→ The problem: Rewrite all the rows below, keeping their requests unchanged, and multiply every coordinate in the answers by 2.2, rounding each result to the nearest whole number with halves rounded up. Leave the pictures out of your response.

-- BEGIN --

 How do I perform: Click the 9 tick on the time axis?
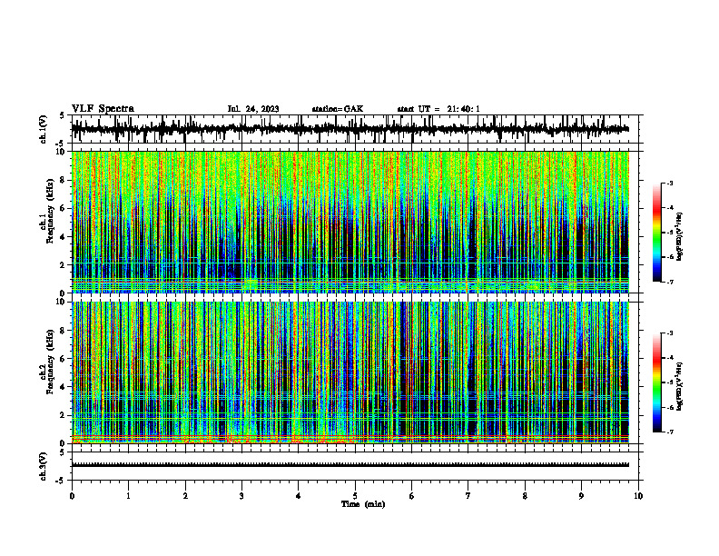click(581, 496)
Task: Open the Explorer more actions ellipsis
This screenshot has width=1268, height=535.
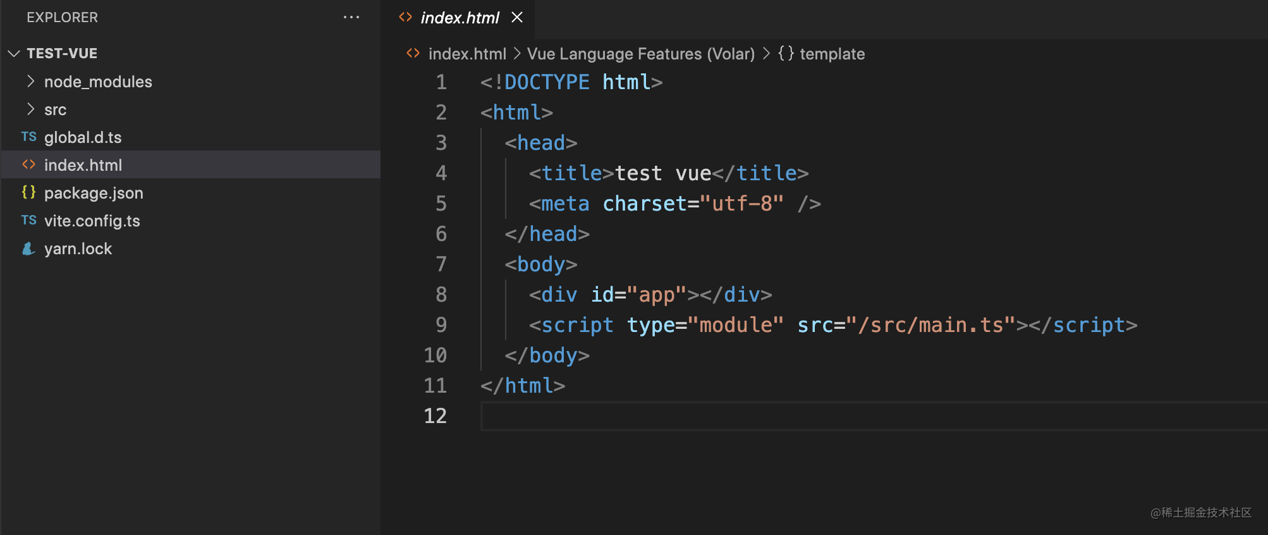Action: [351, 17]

-- END --

→ Response to the exercise:
 How do I perform: Click the 9 tick on the time axis?
click(1278, 1091)
Task: Open the Explorer more actions ellipsis
This screenshot has width=1268, height=535.
Action: [772, 37]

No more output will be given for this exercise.